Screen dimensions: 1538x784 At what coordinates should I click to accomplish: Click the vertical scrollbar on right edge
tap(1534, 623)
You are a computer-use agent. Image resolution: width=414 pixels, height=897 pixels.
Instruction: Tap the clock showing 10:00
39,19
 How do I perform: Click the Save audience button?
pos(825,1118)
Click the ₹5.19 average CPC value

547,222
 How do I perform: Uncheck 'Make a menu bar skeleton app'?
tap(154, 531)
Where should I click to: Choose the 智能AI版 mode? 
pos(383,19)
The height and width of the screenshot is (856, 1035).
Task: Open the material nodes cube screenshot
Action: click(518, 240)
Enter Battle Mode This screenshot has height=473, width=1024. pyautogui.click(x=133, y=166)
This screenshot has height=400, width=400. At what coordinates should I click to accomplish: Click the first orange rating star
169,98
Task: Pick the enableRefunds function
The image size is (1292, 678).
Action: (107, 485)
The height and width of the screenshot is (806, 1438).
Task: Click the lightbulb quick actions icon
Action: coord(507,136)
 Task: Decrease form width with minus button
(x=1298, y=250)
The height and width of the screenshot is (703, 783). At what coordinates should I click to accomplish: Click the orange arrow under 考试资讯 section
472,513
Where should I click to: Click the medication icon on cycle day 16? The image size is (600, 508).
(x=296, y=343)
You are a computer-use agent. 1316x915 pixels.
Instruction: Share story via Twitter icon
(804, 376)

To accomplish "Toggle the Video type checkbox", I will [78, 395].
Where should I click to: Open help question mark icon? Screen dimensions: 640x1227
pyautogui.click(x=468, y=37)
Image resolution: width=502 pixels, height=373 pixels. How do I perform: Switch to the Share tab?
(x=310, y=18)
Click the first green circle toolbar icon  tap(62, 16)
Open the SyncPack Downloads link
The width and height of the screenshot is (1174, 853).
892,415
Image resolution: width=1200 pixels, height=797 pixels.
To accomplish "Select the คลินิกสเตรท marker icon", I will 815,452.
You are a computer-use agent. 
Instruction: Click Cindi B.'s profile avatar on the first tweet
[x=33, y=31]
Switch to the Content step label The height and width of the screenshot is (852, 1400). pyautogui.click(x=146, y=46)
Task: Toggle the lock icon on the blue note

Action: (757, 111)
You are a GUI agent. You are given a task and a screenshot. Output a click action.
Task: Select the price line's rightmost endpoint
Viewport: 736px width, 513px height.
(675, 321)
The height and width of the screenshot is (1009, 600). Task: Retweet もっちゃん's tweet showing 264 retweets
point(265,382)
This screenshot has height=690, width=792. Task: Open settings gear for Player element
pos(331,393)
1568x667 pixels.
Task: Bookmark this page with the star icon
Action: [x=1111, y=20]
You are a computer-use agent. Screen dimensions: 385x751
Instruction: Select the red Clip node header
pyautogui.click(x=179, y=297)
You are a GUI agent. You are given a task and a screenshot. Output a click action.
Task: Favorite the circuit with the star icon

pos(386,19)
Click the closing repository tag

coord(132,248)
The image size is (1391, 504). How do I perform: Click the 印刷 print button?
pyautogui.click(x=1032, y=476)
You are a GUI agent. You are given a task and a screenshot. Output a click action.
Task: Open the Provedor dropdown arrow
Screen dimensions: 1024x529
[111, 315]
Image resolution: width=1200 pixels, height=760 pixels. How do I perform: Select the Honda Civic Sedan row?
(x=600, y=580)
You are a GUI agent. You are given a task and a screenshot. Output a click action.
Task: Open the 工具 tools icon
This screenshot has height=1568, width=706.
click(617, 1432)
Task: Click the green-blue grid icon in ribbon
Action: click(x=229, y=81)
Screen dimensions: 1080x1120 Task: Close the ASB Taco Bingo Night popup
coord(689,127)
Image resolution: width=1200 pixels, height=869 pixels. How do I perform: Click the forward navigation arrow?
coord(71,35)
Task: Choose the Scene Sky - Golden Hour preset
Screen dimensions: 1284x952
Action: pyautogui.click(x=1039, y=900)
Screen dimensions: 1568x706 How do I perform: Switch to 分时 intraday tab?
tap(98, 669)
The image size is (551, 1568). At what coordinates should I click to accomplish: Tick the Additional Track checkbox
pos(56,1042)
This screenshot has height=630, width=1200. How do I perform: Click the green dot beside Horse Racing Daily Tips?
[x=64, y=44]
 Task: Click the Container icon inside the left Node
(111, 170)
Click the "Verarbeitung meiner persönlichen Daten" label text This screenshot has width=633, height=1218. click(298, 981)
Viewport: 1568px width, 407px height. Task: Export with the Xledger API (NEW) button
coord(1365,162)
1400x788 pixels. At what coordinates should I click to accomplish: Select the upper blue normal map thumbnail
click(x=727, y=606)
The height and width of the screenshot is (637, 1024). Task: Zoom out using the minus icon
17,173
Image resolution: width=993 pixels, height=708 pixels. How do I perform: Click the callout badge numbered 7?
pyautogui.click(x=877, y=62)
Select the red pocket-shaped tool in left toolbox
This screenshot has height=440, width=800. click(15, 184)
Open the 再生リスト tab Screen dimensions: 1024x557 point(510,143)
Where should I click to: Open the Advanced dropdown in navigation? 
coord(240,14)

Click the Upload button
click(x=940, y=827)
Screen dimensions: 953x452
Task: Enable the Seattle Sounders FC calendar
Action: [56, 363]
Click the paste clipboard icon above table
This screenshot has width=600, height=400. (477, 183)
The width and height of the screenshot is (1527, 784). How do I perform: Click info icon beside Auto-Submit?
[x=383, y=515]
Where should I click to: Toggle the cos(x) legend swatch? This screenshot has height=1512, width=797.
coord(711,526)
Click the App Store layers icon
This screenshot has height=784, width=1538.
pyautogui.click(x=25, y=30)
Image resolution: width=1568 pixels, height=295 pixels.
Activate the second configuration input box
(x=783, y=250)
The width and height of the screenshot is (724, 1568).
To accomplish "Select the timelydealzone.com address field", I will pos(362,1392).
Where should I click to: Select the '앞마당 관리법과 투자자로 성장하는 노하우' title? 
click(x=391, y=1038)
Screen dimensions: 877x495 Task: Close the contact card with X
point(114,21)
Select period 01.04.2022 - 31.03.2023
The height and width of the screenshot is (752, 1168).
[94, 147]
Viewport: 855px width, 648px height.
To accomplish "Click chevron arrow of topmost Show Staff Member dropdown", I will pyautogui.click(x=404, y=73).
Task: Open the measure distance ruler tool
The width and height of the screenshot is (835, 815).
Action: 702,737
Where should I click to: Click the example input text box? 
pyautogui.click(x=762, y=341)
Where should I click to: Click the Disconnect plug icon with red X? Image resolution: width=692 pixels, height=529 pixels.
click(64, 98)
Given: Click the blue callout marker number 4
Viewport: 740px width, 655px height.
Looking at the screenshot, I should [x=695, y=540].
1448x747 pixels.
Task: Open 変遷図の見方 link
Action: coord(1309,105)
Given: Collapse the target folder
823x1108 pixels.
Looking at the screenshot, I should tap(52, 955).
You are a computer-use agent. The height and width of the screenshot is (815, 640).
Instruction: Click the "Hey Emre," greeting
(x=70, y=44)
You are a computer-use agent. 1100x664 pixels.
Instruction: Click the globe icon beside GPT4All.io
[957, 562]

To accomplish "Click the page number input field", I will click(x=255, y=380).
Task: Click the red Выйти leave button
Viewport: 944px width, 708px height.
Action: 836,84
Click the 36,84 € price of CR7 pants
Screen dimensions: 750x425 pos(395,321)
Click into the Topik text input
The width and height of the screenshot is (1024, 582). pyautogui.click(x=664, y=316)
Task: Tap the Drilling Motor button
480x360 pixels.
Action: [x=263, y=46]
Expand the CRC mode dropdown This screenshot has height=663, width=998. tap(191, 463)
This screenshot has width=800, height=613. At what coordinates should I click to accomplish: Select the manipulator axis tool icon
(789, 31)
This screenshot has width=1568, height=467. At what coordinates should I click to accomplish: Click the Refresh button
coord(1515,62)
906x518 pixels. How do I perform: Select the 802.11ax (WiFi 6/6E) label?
==============================
Find each line holding the string "field" in the listing above, then copy it.

Response area:
To accomplish "Select the timelydealzone.com address field", I will pos(362,1392).
To accomplish "Click the page number input field", I will click(x=255, y=380).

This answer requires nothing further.